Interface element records
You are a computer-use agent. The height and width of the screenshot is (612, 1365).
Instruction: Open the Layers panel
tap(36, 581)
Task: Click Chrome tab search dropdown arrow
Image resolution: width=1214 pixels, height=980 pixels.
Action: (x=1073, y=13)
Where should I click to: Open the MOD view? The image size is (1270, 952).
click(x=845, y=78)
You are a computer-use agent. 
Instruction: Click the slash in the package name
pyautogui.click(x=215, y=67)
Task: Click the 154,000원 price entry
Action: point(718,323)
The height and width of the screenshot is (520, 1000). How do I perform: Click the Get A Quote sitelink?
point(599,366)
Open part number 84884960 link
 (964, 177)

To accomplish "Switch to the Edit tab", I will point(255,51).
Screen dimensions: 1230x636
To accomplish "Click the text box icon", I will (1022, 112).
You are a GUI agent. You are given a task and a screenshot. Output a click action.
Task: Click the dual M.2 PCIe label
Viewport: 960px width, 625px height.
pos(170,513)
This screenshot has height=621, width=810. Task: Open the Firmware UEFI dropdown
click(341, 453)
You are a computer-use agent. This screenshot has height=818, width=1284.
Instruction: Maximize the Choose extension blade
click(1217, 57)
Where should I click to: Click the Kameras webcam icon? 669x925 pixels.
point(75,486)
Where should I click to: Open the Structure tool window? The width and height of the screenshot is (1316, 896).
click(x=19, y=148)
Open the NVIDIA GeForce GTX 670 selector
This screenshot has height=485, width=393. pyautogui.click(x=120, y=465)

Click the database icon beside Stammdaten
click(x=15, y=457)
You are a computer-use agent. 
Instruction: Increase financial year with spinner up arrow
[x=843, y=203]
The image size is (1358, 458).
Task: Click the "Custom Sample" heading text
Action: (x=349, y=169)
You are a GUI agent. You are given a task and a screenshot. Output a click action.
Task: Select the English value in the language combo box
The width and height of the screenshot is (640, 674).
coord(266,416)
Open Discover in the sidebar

- Short problem
Reproduce the material starting at its first line and ending at the line containing "Action: (x=1073, y=13)", substituting "History" for "Layers" and leaving everything else unchanged.

- Result below
You are a computer-use agent. The height and width of the screenshot is (612, 1365).
Instruction: Open the History panel
tap(36, 581)
Task: Click Chrome tab search dropdown arrow
Image resolution: width=1214 pixels, height=980 pixels.
Action: (x=1073, y=13)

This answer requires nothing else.